**任务要求**
把讲 Shark 集群搭建的那篇文章接着往下写，从它最后一句后面开始。

Shark集群搭建配置

时间：2014-06-18 06:54:00 阅读：286 评论：0 收藏：0 [点我收藏+]

标签：spark shark hadoop

一、Shark简介

Shark是基于Spark与Hive之上的一种SQL查询引擎，官网的架构图及性能测试图如下：

bubuko.com,布布扣

我们涉及到了2个依赖组件，1是Apache Spark，另外一个是AMPLAB的Hive0.11.

这里注意版本的选择，一定要选择官方的推荐版本：

Spark0.91 + AMPLAB Hive0.11 + Shark0.91

一定要自己编译好它们，适用于自己的集群。

二、Shark集群搭建

1. 搭建Spark集群，这个可以参照：Spark集群搭建。

2. 编译AMPLAB的Hive0.11，进入到根目录下直接 ant package.

3.编译Shark，这个步骤和编译Spark是一样的，和HDFS的版本记得兼容就行，修改project下面的SharkBuild.scala里面的Hadoop版本号，然后sbt/sbt assembly.

**数据行**

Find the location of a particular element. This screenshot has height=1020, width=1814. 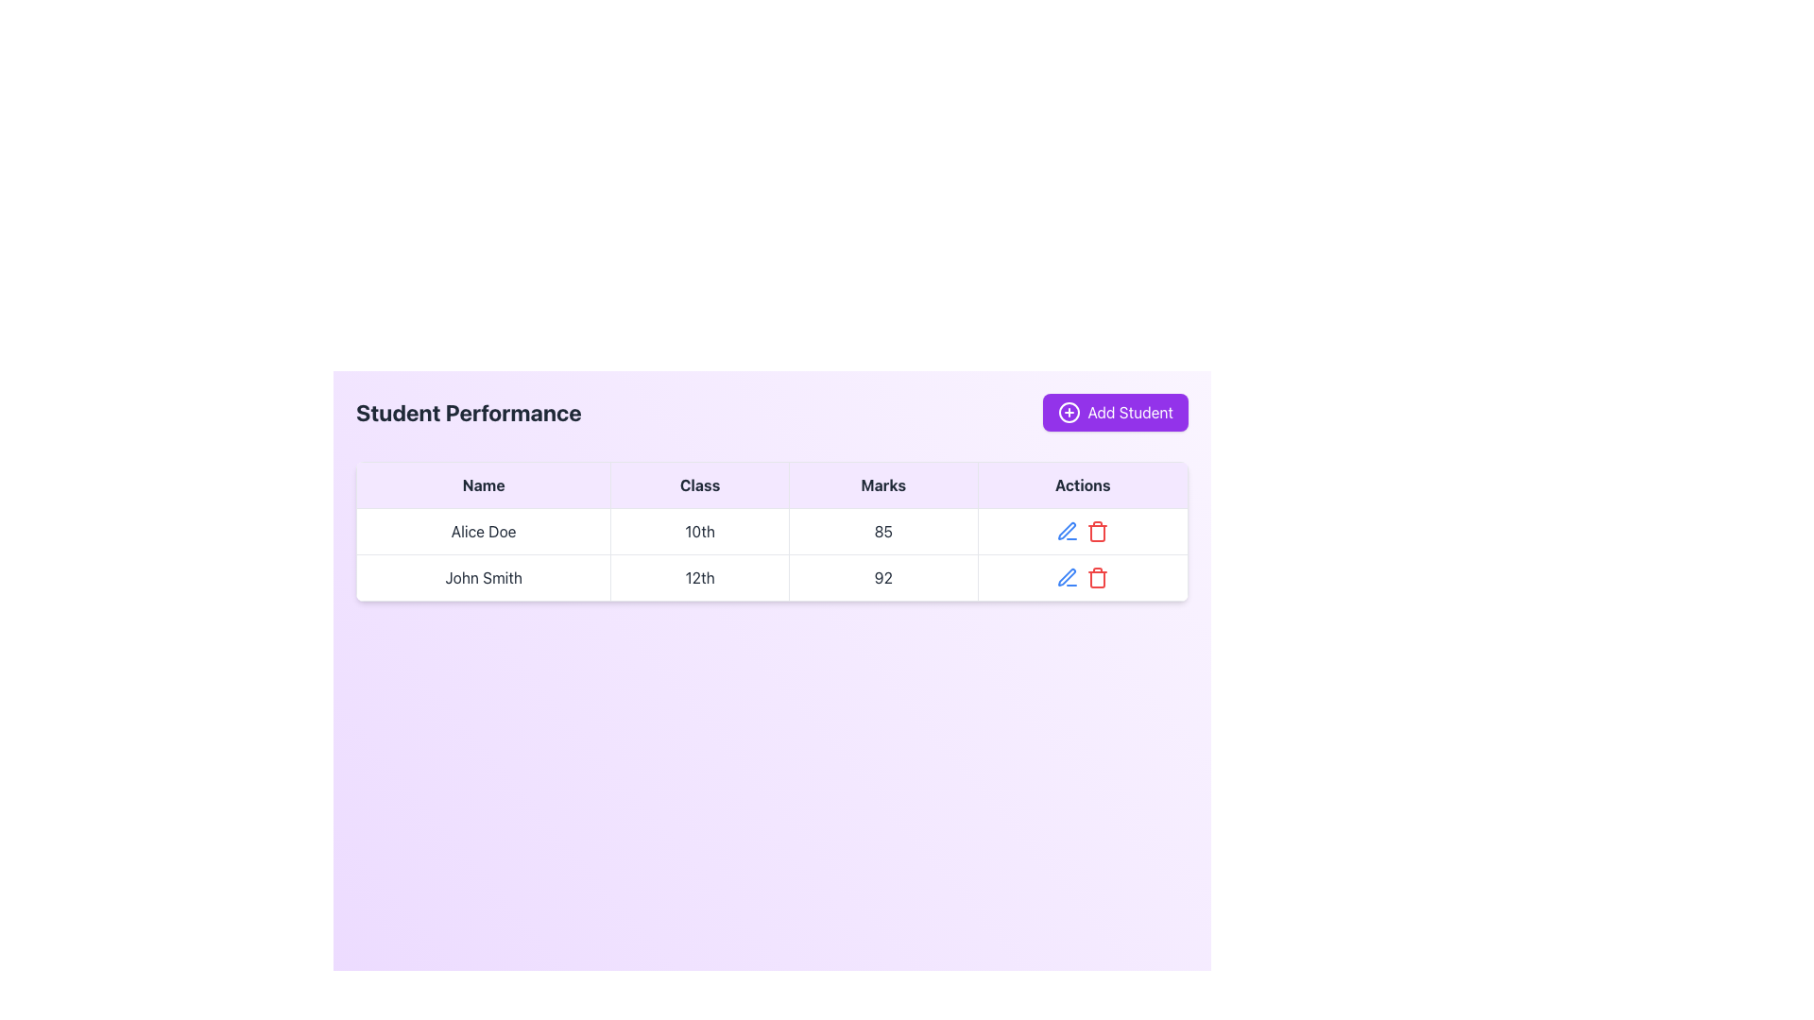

--

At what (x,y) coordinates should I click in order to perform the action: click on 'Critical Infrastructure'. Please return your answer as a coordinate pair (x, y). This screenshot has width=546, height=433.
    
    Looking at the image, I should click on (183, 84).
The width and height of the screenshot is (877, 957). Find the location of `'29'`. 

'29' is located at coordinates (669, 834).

==

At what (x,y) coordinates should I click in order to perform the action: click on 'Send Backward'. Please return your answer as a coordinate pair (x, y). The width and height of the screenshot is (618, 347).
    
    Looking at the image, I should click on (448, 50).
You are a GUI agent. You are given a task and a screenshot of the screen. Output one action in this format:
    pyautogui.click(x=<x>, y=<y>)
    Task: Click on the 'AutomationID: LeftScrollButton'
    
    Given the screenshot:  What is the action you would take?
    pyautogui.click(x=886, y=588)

**结果如下**
三、启动Spark + Shark

首先，启动Spark，这里要修改spark的配置文件,在Spark-env.sh里面配置：

HADOOP_CONF_DIR=/home/hadoop/src/hadoop/conf
SPARK_CLASSPATH=/home/hadoop/src/hadoop/lib/:/app/hadoop/shengli/sharklib/*
SPARK_LOCAL_DIRS=/app/hadoop/shengli/spark/data
SPARK_MASTER_IP=10.1.8.210
SPARK_MASTER_WEBUI_PORT=7078

接着，配置Spark的spark-defaults.conf

spark.master            spark://10.1.8.210:7077
spark.executor.memory   32g
spark.shuffle.spill  true
java.library.path    /usr/local/lib
spark.shuffle.consolidateFiles true


# spark.eventLog.enabled  true
# spark.eventLog.dir      hdfs://namenode:8021/directory
# spark.serializer        org.apache.spark.serializer.KryoSerializer

接着配置slaves：

10.1.8.210  #这里master节点不会做cache
10.1.8.211
10.1.8.212
10.1.8.213

最后启动集群，sbin/start-all.sh，至此Spark集群配置完毕。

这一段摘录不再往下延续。